Posts tagged ‘Roud 21096’

October 4, 2014

Week 163 – Mistress’ Healths

Two healths from Sussex. I learned the first one from Shirley Collins’ album Adieu to Old England (where it is followed by Lumps of Plum Pudding played on anglo-concertina by the inimitable John Watcham). A L Lloyd’s notes to the LP say

Harvest-homes were ceremonial suppers, given by the farmer to the harvest labourers when the crop was gathered. The custom has been widespread all over Europe, at least since the Middle Ages, maybe longer. It’s an occasion for big eating and drinking and plenty of music; but very ceremonious, and an important feature was the singing of elaborate compliments in the form of toasts. At the harvest-homes in England, right up to the present century, the queenly qualities of the farmer’s wife were commonly extolled (“anything for another mug of ale” was a comment reported by a 19th century observer). This toast, doubtless referring to Elizabeth I, was traditionally applied to the farmer’s wife in many parts of Southern England. The Cuckfield baker Samuel Willett noted it from harvest hands and passed it on to Lucy Broadwood.

Lucy Broadwood printed the song in her English County Songs. A health which starts with very similar lyrics turns up in North Yorkshire, as a ‘Bridal Song’ sung by Jack Beeforth (1891-1974):

Here’s the bride’s good health we’ll now begin
In spite of the Turk and the Spanish king.
And as for the bridegroom we’ll not let it pass
We’ll have their drink in a flowing glass.

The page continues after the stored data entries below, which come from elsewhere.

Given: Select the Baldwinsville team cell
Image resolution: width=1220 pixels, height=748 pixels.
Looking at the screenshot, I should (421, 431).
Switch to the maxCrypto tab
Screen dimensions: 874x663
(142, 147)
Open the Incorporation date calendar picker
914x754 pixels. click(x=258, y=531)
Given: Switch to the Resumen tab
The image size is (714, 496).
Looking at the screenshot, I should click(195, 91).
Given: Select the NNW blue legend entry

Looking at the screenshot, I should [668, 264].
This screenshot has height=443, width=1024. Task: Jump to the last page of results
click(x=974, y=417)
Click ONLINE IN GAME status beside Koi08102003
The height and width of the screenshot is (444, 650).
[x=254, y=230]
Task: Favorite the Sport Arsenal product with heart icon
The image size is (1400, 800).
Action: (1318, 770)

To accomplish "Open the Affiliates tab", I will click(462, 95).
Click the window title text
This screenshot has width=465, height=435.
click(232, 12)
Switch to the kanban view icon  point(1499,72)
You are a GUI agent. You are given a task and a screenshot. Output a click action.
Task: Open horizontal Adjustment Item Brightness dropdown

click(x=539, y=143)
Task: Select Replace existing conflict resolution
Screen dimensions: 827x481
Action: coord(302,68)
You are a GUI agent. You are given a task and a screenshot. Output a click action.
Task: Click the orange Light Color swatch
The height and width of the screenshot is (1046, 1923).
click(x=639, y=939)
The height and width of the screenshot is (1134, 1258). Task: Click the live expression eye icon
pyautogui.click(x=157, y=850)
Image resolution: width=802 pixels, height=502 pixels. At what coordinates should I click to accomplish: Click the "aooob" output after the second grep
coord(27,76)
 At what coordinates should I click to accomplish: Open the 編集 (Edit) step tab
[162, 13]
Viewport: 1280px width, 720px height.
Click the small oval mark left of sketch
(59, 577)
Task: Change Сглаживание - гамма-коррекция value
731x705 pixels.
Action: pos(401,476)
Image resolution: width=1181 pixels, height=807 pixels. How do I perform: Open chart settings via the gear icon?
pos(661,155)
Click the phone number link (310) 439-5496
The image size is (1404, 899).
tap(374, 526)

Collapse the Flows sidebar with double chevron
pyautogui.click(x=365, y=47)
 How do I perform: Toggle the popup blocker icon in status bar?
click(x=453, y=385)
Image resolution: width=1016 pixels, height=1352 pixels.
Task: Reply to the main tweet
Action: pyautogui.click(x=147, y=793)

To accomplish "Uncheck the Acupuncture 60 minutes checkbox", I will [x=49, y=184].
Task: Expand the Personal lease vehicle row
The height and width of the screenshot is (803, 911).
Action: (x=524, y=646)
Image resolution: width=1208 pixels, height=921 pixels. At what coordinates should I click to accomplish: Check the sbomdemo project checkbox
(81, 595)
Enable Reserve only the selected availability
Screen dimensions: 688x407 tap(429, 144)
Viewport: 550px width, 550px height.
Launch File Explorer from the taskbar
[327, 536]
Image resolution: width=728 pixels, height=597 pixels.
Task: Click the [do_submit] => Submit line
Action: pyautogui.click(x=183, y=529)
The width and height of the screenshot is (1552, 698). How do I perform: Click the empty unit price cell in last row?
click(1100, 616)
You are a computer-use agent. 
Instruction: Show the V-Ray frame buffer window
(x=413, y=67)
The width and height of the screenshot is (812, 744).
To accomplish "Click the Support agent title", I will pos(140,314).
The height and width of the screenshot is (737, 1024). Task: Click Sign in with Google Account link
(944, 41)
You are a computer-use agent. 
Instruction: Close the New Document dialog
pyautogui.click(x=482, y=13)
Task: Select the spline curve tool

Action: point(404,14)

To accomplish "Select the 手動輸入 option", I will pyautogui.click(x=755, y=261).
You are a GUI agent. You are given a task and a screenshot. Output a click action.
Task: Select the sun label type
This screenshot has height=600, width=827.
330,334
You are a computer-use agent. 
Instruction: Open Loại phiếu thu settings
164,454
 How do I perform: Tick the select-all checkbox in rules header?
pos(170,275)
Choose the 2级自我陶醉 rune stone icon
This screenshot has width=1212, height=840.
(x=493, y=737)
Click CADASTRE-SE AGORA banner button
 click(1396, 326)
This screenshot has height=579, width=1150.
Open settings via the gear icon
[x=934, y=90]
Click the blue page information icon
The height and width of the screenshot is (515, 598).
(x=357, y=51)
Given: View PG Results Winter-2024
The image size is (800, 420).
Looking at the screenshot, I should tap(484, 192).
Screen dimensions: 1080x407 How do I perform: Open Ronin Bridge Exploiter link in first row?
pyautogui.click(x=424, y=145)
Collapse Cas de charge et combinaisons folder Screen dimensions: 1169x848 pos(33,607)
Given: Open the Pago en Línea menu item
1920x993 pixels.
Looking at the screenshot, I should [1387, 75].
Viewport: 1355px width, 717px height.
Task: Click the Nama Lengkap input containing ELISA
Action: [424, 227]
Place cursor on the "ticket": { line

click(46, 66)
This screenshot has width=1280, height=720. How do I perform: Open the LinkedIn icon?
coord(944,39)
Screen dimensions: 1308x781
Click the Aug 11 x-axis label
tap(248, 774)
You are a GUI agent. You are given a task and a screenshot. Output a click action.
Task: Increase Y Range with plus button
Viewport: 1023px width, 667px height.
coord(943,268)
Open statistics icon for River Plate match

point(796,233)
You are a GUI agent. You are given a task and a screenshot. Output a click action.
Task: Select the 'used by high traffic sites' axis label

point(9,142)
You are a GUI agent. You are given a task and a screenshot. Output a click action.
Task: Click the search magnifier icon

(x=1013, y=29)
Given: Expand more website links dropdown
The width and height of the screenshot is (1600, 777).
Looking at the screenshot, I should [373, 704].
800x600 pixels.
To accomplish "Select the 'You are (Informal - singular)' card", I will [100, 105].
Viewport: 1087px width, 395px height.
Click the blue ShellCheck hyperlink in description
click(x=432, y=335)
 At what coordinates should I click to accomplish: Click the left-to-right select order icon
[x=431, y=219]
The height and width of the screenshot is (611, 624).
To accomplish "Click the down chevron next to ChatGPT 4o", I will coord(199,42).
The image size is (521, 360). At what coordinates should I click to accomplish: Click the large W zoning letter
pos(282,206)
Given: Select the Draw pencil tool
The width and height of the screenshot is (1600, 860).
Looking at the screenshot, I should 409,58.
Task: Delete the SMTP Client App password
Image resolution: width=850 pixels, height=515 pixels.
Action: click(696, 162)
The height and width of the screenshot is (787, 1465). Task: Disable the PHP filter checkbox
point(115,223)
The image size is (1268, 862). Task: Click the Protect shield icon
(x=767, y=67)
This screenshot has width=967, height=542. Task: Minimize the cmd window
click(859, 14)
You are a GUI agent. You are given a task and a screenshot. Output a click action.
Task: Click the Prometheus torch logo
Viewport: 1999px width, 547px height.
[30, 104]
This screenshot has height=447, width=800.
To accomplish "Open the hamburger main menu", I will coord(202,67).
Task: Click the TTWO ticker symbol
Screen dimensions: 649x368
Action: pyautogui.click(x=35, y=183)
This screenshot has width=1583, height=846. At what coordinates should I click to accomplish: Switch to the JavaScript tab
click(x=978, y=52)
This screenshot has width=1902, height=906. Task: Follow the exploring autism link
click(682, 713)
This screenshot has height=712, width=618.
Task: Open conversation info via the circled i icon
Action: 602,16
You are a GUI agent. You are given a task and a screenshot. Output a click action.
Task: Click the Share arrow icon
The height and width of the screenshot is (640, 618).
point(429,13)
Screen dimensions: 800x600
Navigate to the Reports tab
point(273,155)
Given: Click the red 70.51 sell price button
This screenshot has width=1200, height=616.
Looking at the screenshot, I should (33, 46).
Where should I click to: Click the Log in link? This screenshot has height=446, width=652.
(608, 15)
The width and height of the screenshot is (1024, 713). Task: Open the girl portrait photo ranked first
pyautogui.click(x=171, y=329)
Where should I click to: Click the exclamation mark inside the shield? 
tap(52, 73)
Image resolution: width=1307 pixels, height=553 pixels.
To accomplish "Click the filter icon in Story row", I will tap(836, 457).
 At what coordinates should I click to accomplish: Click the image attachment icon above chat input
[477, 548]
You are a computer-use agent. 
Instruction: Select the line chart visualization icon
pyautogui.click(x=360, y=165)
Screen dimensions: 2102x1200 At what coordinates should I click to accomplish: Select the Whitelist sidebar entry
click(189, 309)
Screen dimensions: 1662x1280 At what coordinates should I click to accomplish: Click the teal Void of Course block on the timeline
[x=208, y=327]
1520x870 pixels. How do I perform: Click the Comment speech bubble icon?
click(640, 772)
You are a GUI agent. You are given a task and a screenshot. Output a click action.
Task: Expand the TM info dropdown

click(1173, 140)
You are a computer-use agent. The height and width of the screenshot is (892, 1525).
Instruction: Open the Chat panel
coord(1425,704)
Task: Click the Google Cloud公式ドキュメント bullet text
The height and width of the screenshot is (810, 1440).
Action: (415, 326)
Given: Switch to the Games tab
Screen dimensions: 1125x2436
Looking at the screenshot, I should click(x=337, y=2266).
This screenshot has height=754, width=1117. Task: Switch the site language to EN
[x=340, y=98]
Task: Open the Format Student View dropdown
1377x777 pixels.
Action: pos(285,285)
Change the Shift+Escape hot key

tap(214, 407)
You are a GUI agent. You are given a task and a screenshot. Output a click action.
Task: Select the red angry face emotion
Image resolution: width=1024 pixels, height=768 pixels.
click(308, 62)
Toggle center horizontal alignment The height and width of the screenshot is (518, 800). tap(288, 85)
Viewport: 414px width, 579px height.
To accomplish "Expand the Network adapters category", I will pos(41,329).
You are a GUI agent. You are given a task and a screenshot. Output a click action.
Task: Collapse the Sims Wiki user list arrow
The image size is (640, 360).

So see, see, see that you drink it all
See, see, see that you let none fall
For if you do you shall have two
And so shall the rest of the company too.

This is included in Volume 2 of David Hillery’s PhD thesis Vernacular song from a North Yorkshire hill farm : culture, contexts and comparisons. I have to confess I’ve only discovered this work whilst Googling this morning, but it looks to be an interesting read.

“Harvest Home” – illustration from Chambers’ Book of Days

The second song here is one of several healths and toasts included on Vic Gammon’s double-LP set The Tale of Ale. It was collected from Henry Hills of Lodsworth in Sussex and included in the very first volume of the Journal of the Folk-Song Society in 1901, in an article by the collector W P Merrick. For more on Henry Hills and folk traditions in Lodsworth, see the ‘Lodsworth Folk Songs and Carols’ section in Notes for a History of Lodsworth by Wilfrid Lamb M.A. who was Vicar of Lodsworth 1955-1961.

There are some very nice photographs of harvest suppers from that era, from Bodiam in East Sussex, at www.bygonebodiam.co.uk/AssortedHarvestSupperPhotographs.html.